As crayola says, the distribution is unlikely to be independent. Even if it is, as assumed below, the analysis is not simple.

It is possible to work out the probability of $N$ items happening in $M$ unique months out of $24$ with the following recursion:

$$\Pr(M=m|N=n) = \tfrac{(24-m+1)\Pr(M=m-1|N=n-1) + m\Pr(M=m|N=n-1)}{24}$$

starting at $\Pr(M=0|N=0)=1$, and $\Pr(M=0|N=n)=0$ for non-zero $n$. So, for example, $\Pr(M=20|N=42) = 0.2676\ldots$, and for $M=20$ this is the value of $N$ which gives the greatest likelihood.

It is also possible to work out the expected number of unique months $$E[M|N=n] = 24 \left(1-\left(\frac{24-1}{24}\right)^n\right).$$

If we set this equal to 20 and solved for $n$ we would get $$n=\frac{\log(24)-\log(24-20)}{\log(24)-\log(24-1)} \approx 42.09999\ldots$$ though $N$ needs to be an integer. So this too hints at $42$.

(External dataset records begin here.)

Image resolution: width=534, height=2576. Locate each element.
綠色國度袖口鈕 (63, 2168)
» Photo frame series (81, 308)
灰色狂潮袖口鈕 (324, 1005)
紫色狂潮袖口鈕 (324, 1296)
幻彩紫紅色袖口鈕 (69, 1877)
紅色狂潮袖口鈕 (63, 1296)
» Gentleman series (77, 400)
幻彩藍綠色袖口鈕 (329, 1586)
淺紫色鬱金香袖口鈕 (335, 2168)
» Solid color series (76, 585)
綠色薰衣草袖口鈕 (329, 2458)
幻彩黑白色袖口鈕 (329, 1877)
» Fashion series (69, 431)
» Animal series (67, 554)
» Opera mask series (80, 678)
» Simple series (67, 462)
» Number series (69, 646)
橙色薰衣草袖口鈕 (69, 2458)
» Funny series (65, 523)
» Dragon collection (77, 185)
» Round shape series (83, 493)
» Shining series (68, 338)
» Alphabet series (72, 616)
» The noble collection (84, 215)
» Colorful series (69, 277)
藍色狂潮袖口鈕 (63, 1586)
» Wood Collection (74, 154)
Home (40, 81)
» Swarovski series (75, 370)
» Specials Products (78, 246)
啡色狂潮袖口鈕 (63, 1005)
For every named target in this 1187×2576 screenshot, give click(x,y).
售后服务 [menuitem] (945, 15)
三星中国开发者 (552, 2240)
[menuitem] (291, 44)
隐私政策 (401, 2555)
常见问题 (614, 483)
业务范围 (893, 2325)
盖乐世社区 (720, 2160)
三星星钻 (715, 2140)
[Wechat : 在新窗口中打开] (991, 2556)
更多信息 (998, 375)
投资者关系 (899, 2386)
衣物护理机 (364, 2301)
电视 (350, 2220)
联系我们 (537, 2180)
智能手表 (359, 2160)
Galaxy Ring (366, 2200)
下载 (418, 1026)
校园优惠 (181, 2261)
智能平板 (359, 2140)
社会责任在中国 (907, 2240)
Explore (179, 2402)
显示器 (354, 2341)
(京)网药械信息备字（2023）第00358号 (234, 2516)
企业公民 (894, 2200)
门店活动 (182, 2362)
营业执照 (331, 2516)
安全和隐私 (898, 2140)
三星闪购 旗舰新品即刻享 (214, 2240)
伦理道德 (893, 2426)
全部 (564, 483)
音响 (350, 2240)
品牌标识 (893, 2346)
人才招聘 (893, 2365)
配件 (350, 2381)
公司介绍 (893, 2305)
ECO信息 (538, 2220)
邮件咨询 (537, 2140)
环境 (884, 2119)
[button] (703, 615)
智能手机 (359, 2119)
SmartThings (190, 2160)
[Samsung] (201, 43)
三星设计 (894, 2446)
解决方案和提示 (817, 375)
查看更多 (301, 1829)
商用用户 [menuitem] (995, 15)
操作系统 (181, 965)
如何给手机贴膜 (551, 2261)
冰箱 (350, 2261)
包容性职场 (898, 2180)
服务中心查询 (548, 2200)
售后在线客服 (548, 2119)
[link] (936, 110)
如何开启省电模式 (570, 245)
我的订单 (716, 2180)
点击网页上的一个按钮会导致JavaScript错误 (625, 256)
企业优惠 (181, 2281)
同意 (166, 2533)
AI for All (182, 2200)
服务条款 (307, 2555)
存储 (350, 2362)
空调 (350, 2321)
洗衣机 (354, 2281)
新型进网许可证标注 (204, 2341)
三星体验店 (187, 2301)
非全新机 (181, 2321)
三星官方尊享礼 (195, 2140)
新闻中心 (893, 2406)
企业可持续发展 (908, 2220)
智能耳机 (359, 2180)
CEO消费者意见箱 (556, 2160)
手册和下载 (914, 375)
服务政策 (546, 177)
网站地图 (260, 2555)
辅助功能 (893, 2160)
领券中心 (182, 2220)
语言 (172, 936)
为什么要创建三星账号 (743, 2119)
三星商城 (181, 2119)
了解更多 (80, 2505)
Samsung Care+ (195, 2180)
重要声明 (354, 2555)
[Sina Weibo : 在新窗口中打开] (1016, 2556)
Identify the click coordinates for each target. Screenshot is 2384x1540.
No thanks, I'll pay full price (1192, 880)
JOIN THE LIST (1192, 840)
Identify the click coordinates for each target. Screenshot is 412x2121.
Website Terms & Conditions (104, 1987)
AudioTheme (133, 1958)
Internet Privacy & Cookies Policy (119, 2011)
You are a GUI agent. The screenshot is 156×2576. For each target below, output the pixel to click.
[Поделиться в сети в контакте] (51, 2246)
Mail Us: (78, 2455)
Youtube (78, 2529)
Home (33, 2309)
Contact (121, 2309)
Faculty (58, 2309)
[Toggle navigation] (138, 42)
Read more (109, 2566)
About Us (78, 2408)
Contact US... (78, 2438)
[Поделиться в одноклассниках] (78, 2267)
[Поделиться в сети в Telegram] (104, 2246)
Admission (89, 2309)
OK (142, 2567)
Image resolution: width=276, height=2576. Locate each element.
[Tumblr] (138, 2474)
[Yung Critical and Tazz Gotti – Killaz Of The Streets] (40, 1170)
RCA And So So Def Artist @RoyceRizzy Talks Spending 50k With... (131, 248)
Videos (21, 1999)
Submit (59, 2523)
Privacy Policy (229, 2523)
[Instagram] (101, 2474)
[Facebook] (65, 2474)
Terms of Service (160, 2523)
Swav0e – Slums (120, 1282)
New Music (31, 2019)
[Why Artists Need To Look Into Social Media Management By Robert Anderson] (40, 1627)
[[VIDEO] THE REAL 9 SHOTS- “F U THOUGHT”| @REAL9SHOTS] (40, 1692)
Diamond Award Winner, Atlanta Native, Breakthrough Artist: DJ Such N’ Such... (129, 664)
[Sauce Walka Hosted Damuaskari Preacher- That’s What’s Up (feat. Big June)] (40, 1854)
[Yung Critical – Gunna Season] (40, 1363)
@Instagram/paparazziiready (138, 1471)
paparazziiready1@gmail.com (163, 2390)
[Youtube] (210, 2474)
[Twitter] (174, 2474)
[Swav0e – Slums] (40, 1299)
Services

This is all looking hopeful, but hides the true horror. For example if $M=20$ then I think the 95% confidence interval for $N$ is $[28,68]$ which is rather wide. And if $M=24$ for a popular item then a similar confidence interval for $N$ could be $[50,\infty )$ while the maximum likelihood and expectation methods which took us from an observation of $20$ to an estimate of $42$ would take us from an observation of $24$ to an estimate of $\infty$.

Even is you used Bayesian methods to deal with the $M=24$ observation case you would still face very wide credible intervals.

The real answer is to get better inventory management reporting.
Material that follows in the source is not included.